I once commented to a friend that I would dearly love to see the Pyramids in Egypt. He shrugged rather non-committally and said, "Meh, they're just big piles of rock".
While I must concede the reality of his statement, I still maintain that he missed the point. What intrigues and inspires me about the Pyramids is not the structures themselves, but the faith that built them.
Contrary to popular belief, the Pyramids were not built by slaves, nor were these slaves entombed with their Pharaohs. The Egyptians cherished life above all. The Pyramids were actually built by fervently willing volunteers. The Pharaohs were considered to be gods on earth, and therefore the workers were literally building the last resting place of their god. This was considered to be a great privilege, and workers flocked to this task willingly, and were well-treated.
So while I still marvel at the feats of ancient architecture and building techniques that the Pyramids obviously represent, what I find more inspiring is the faith and love that lay behind every exquisitely-cut stone block, every brush-stroke illustrating the tomb walls.

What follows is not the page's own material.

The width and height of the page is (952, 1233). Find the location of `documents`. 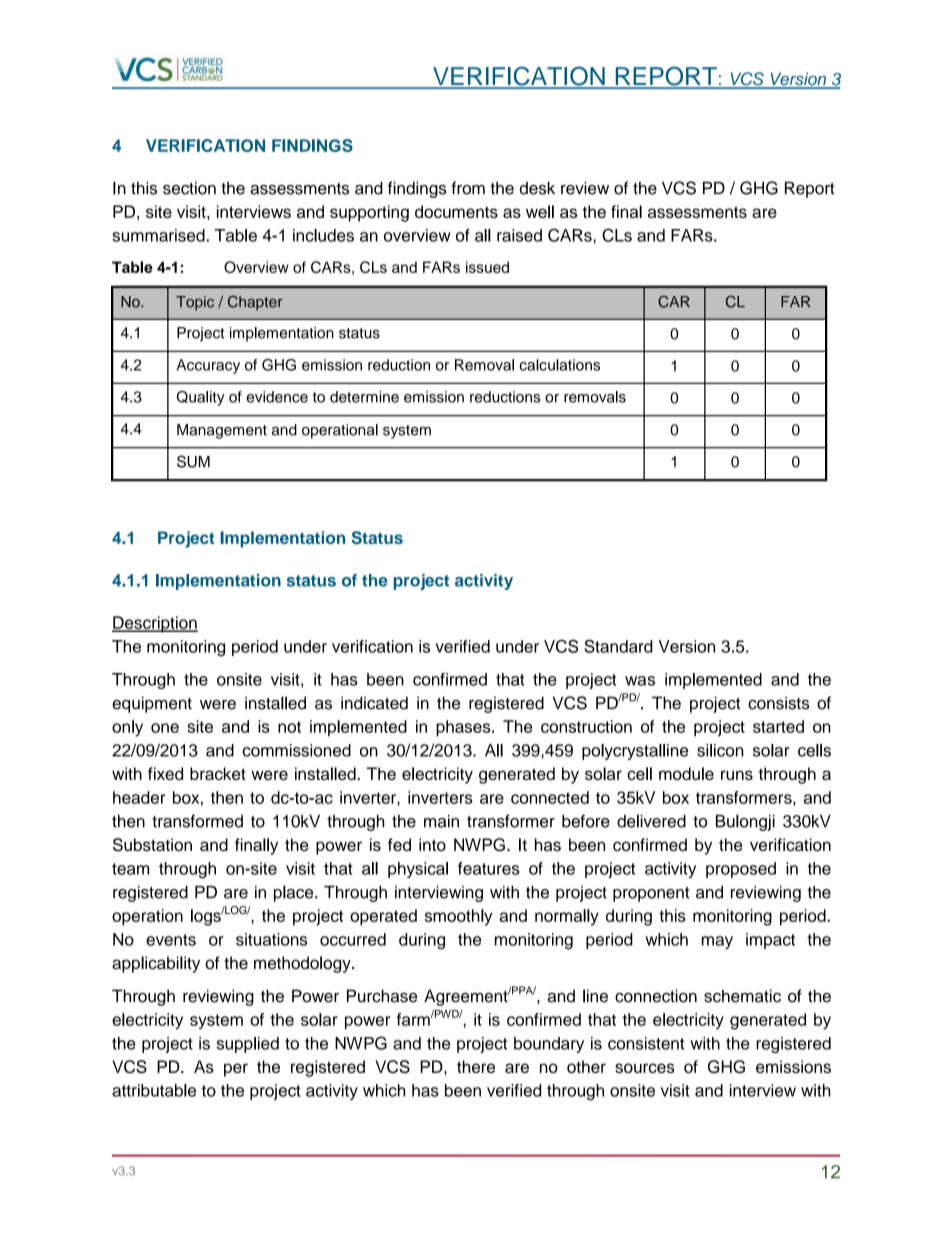

documents is located at coordinates (456, 211).
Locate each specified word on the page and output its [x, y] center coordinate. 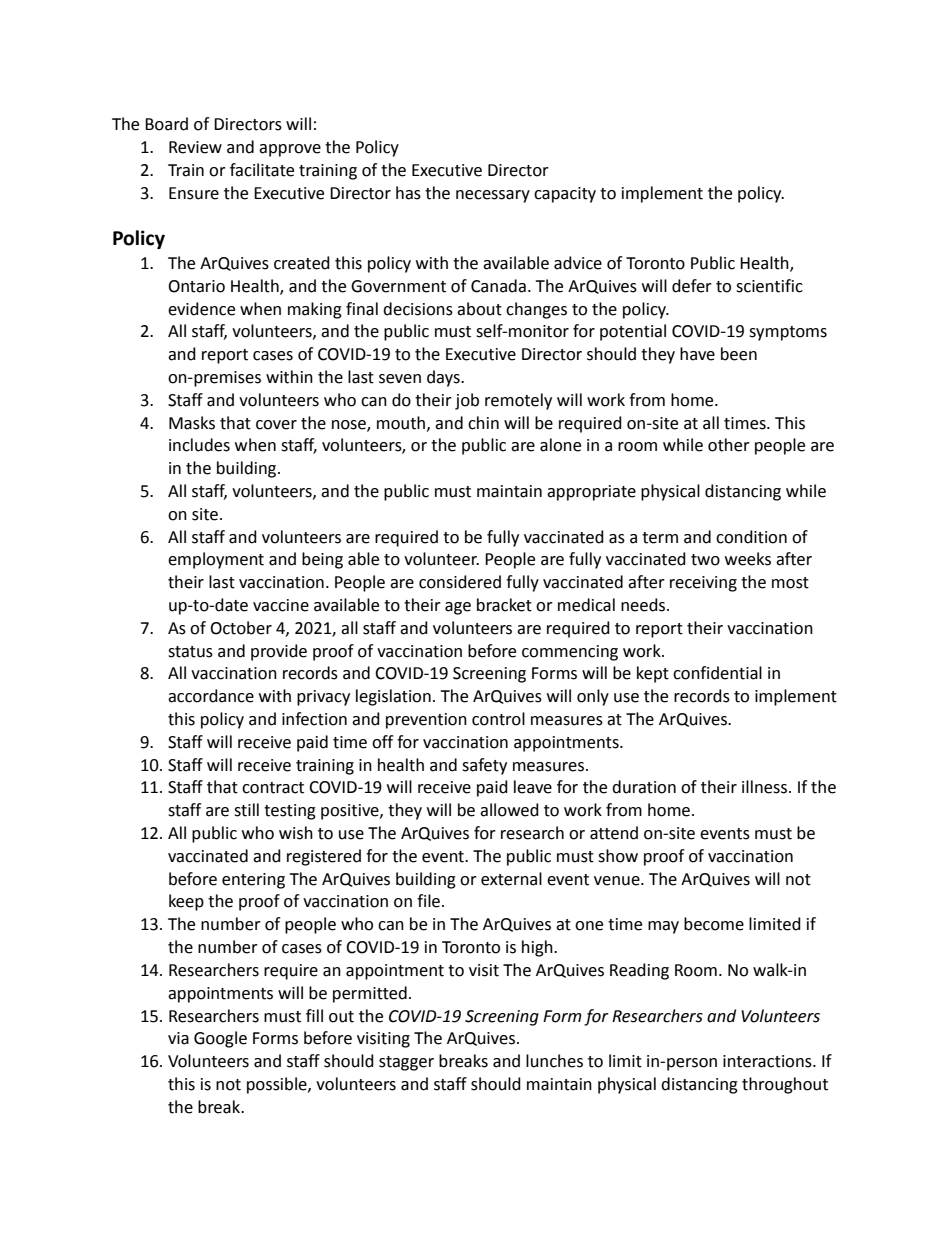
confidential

I often think that this must have also been the case when our ancestors built our own churches that we worship in today.
Our buildings are all beautiful in their own ways, but what impresses me more is the faith that built them. Behind every stone, every shingle, every rough-hewn timber lies a faith and a love for God that is inspiring.
Perhaps these church-builders felt that they were building a place for God to live. They were certainly building a place that would become the focal point of the communities that were built around it.
I feel quite strongly that these buildings need to be preserved somehow or another, although it may not be possible for some buildings to continue exclusively as churches. But if our ancestors built these churches, there is a question that plagues me:
What are we building?
I don't suppose we will ever know for sure, but I wonder if our ancestors constructed these buildings thinking that the buildings themselves should become the mission and focal point of the communities of faith that gathered in them? Or did they hope that the buildings would be places of worship and "bases of operation", if you will, from which the love of God would flow outwards into the surrounding community?
This is just a speculative question, of course, but regardless of what we think our ancestors wanted or foresaw, we are still left with that question:
What are WE building?
Are we property managers or Kingdom builders? Are we hermits or missionaries? Are we concierges or are we visionaries?
As our church resources are depleted, we have a real opportunity to rebuild from the ground up, as Christ Himself did. Let's build together.